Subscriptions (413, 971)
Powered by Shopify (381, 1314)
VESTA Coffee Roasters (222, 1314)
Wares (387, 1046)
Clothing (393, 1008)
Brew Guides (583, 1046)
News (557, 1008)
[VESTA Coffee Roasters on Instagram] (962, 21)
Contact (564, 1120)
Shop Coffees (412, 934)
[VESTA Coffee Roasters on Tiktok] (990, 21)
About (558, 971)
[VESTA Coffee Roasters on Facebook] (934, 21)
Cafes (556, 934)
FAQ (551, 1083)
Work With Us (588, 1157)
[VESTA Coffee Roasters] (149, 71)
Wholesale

---

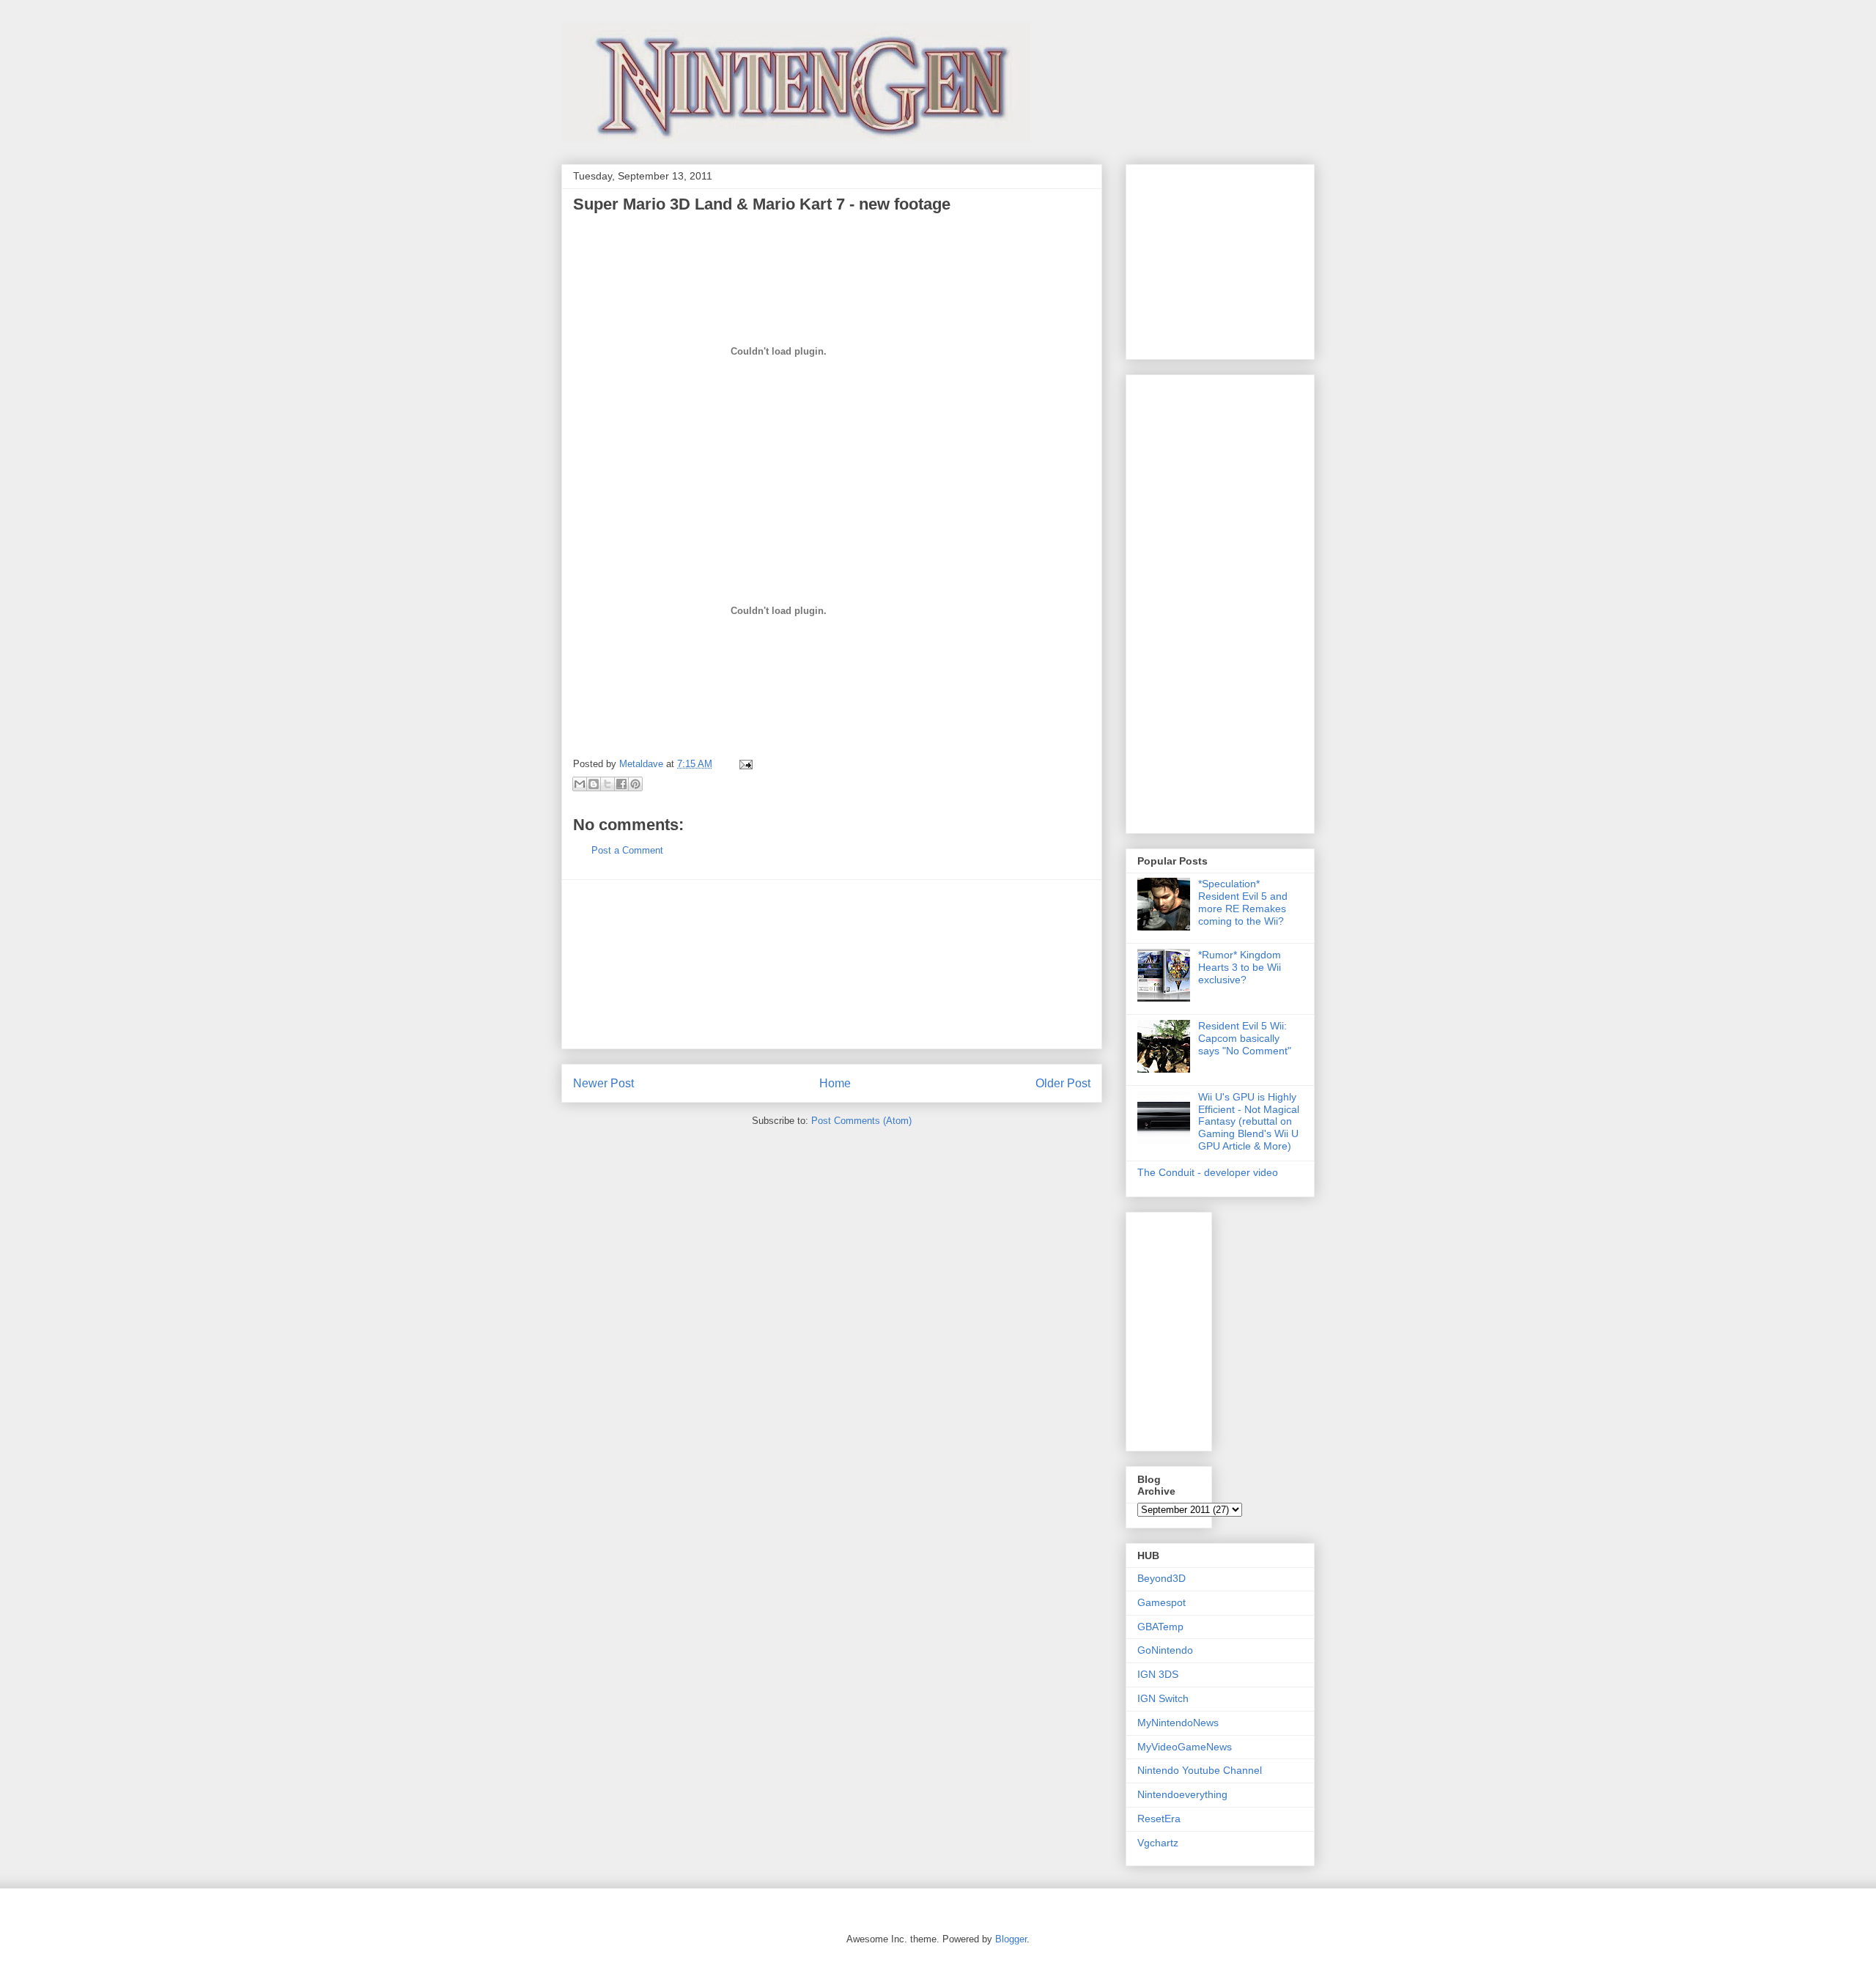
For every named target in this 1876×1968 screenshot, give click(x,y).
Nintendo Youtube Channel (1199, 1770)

## Your assignment
Would you retype exactly the lines above, from the line with "Wares (387, 1046)" to the line with "FAQ (551, 1083)", with both end lines kept and nothing more?

## Solved problem
Wares (387, 1046)
Clothing (393, 1008)
Brew Guides (583, 1046)
News (557, 1008)
[VESTA Coffee Roasters on Instagram] (962, 21)
Contact (564, 1120)
Shop Coffees (412, 934)
[VESTA Coffee Roasters on Tiktok] (990, 21)
About (558, 971)
[VESTA Coffee Roasters on Facebook] (934, 21)
Cafes (556, 934)
FAQ (551, 1083)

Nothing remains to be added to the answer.